We know that Relu has good qualities, such as sparsity, such as no-gradient-vanishing, etc, but
Q: is Relu neuron in general better than sigmoid/softmax neurons ?
Should we almost always use Relu neurons in NN (or even CNN) ?
I thought a more complex neuron would introduce better result, at least train accuracy if we worry about overfitting.
Thanks
PS: The code basically is from "Udacity-Machine learning -assignment2", which is recognition of notMNIST using a simple 1-hidden-layer-NN.
batch_size = 128
graph = tf.Graph()
with graph.as_default():
# Input data.
tf_train_dataset = tf.placeholder(tf.float32, shape=(batch_size, image_size * image_size))
tf_train_labels = tf.placeholder(tf.float32, shape=(batch_size, num_labels))
tf_valid_dataset = tf.constant(valid_dataset)
tf_test_dataset = tf.constant(test_dataset)
# hidden layer
hidden_nodes = 1024
hidden_weights = tf.Variable( tf.truncated_normal([image_size * image_size, hidden_nodes]) )
hidden_biases = tf.Variable( tf.zeros([hidden_nodes]))
hidden_layer = **tf.nn.relu**( tf.matmul( tf_train_dataset, hidden_weights) + hidden_biases)
# Variables.
weights = tf.Variable( tf.truncated_normal([hidden_nodes, num_labels]))
biases = tf.Variable(tf.zeros([num_labels]))
# Training computation.
logits = tf.matmul(hidden_layer, weights) + biases
loss = tf.reduce_mean( tf.nn.softmax_cross_entropy_with_logits(logits, tf_train_labels) )
# Optimizer.
optimizer = tf.train.GradientDescentOptimizer(0.5).minimize(loss)
# Predictions for the training, validation, and test data.
train_prediction = tf.nn.softmax(logits)
valid_relu = **tf.nn.relu**( tf.matmul(tf_valid_dataset, hidden_weights) + hidden_biases)
valid_prediction = tf.nn.softmax( tf.matmul(valid_relu, weights) + biases)
test_relu = **tf.nn.relu**( tf.matmul( tf_test_dataset, hidden_weights) + hidden_biases)

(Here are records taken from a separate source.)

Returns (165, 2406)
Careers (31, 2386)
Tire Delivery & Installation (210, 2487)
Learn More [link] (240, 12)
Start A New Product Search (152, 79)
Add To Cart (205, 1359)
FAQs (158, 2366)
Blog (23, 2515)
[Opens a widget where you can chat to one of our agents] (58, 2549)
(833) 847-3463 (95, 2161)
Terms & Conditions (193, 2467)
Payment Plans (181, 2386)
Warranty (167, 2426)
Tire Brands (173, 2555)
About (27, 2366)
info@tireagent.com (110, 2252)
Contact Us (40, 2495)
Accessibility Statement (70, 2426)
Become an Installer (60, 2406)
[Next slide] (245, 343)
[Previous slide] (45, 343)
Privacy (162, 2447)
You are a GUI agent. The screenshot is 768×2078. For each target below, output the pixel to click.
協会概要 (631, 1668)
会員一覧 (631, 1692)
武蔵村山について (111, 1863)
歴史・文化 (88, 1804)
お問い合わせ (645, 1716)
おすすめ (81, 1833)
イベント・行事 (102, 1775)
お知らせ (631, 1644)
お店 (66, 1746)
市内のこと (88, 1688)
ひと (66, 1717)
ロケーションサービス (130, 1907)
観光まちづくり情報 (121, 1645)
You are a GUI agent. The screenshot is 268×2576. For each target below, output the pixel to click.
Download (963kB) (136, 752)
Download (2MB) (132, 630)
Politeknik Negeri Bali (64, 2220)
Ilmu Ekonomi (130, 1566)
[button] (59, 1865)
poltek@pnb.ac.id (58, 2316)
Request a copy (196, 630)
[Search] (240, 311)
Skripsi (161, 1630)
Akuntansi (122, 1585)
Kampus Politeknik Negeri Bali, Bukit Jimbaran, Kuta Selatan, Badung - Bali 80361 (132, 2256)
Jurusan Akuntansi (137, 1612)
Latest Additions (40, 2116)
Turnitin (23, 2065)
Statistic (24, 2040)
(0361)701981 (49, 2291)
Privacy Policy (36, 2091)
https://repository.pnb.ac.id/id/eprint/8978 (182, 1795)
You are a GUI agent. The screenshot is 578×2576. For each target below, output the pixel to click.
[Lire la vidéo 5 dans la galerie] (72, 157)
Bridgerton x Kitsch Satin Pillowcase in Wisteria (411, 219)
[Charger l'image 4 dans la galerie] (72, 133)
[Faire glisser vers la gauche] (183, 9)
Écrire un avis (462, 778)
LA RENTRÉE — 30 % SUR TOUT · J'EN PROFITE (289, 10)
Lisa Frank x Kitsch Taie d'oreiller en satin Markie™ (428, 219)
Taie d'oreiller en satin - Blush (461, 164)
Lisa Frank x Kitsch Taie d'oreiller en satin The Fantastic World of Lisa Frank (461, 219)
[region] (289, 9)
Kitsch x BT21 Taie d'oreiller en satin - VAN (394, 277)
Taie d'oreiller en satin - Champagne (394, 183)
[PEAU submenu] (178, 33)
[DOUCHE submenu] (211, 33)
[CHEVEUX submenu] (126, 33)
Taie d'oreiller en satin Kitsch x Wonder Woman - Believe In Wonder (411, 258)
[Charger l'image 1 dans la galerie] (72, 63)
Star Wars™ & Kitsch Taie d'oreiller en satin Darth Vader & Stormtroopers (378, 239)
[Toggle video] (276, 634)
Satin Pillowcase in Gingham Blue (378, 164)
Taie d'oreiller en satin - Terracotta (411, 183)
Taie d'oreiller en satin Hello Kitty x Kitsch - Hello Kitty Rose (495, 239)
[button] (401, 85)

test_prediction = tf.nn.softmax(tf.matmul(test_relu, weights) + biases)
Best Answer
In addition to @Bhagyesh_Vikani:
There are also generalisations of rectified linear units. Rectified linear units and its generalisations are based on the principle that linear models are easier to optimize.
Both sigmoid/softmax are discouraged (chapter 6: Ian Goodfellow) for vanilla feedforward implementation. They are more useful for recurrent networks, probabilistic models, and some autoencoders have additional requirements that rule out the use of piecewise linear activation functions.
If you have a simple NN (that's the question), Relu is your first preference.